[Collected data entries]
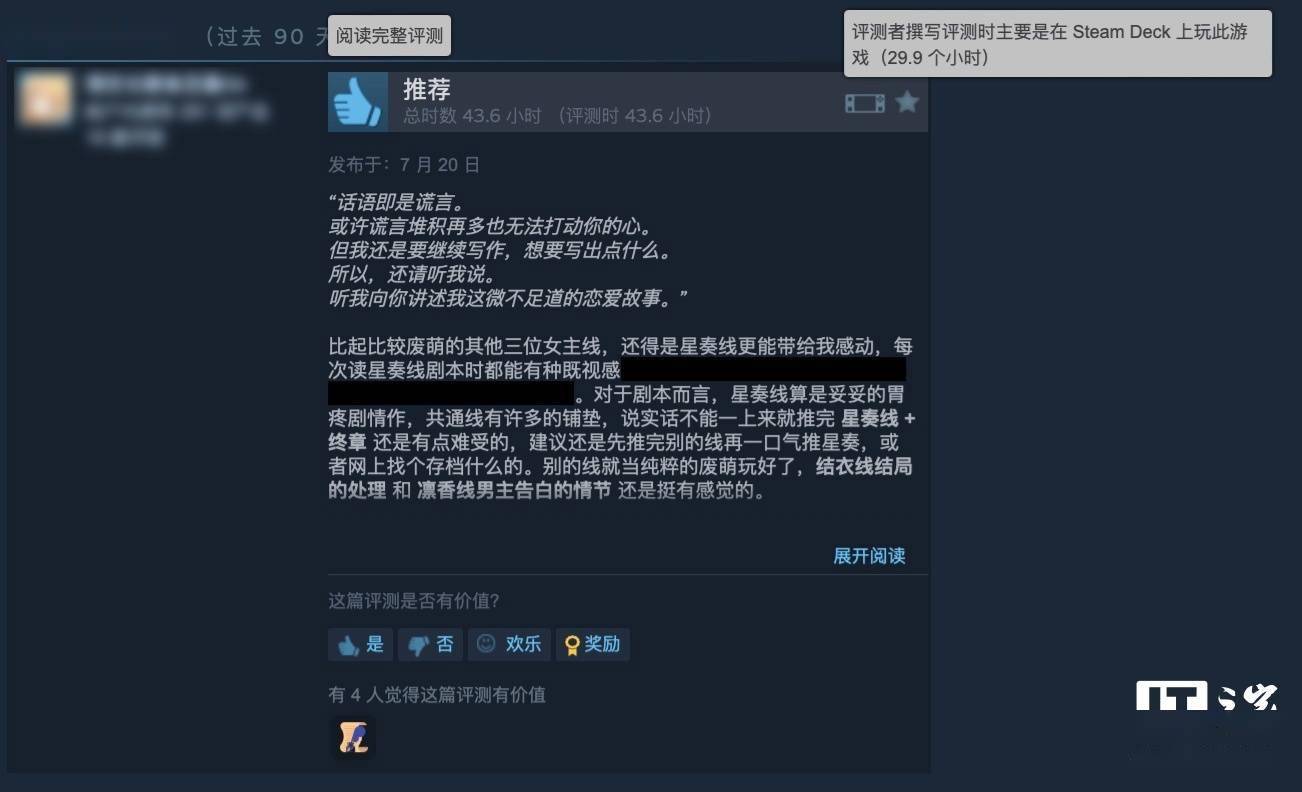
Task: Click the IT watermark logo
Action: [x=1207, y=699]
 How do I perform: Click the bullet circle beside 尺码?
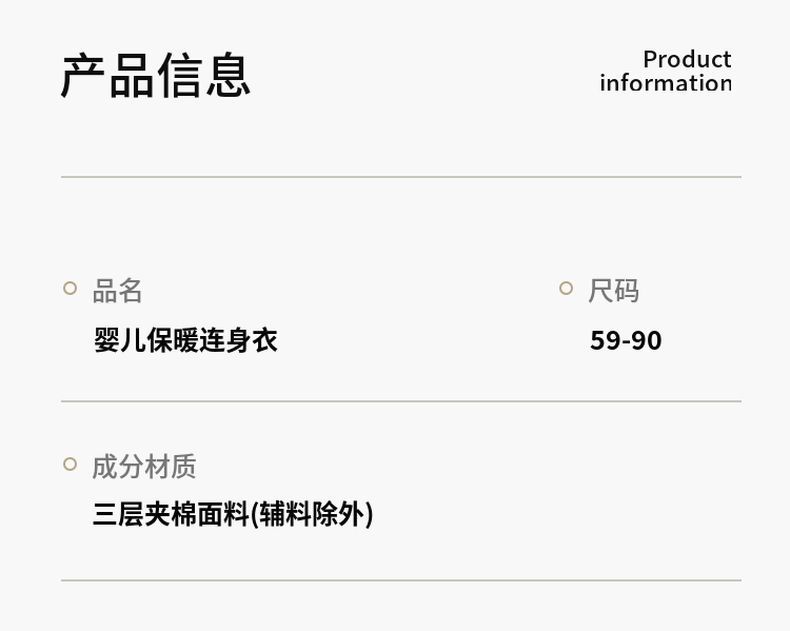[566, 288]
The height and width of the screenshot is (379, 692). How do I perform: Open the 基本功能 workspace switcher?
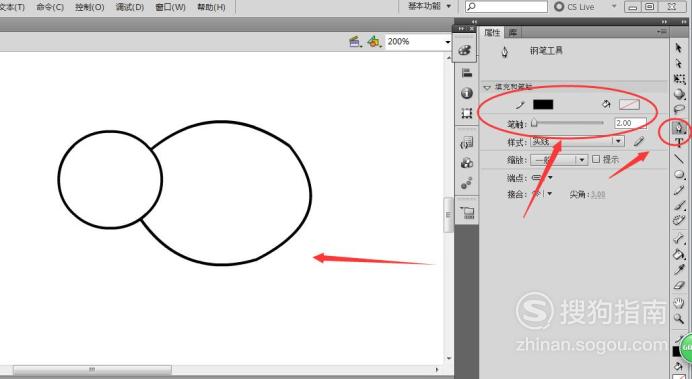pyautogui.click(x=429, y=7)
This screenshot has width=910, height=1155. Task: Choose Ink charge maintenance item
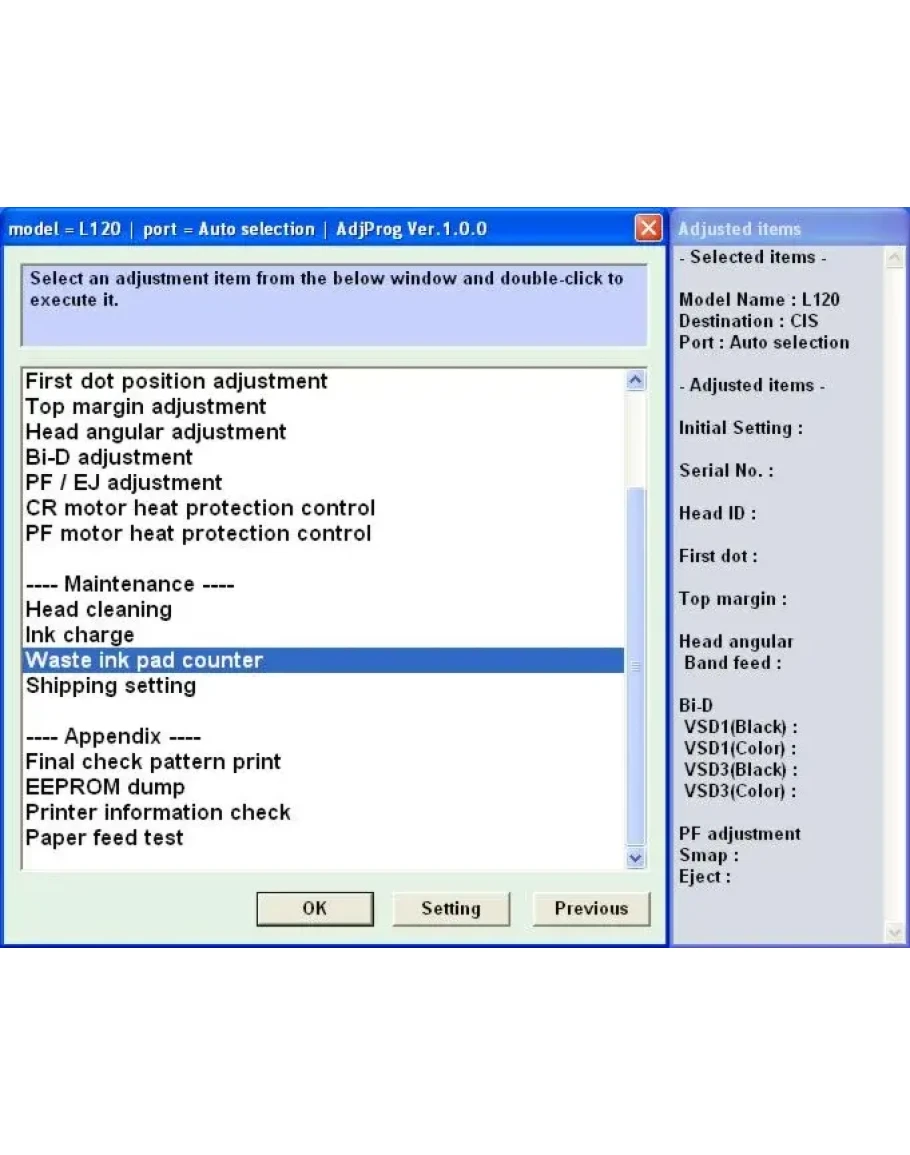pos(79,635)
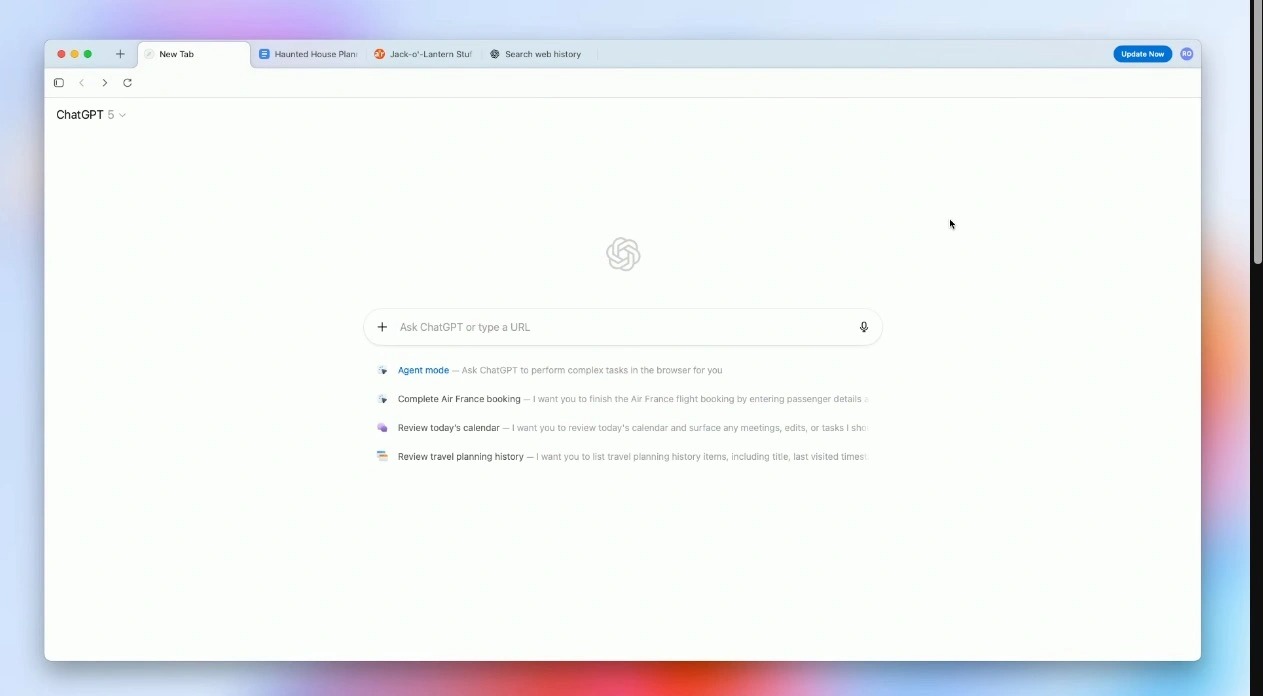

■ **Work required**: All lines from the one containing "How do I perform: Click" through the final line of the records are to be retyped exactly; no other lines and no pictures are to be included.

■ **Answer box**:
 How do I perform: Click the bullet circle beside 尺码?
[566, 288]
The height and width of the screenshot is (379, 692). How do I perform: Open the 基本功能 workspace switcher?
pyautogui.click(x=429, y=7)
This screenshot has width=910, height=1155. Task: Choose Ink charge maintenance item
pos(79,635)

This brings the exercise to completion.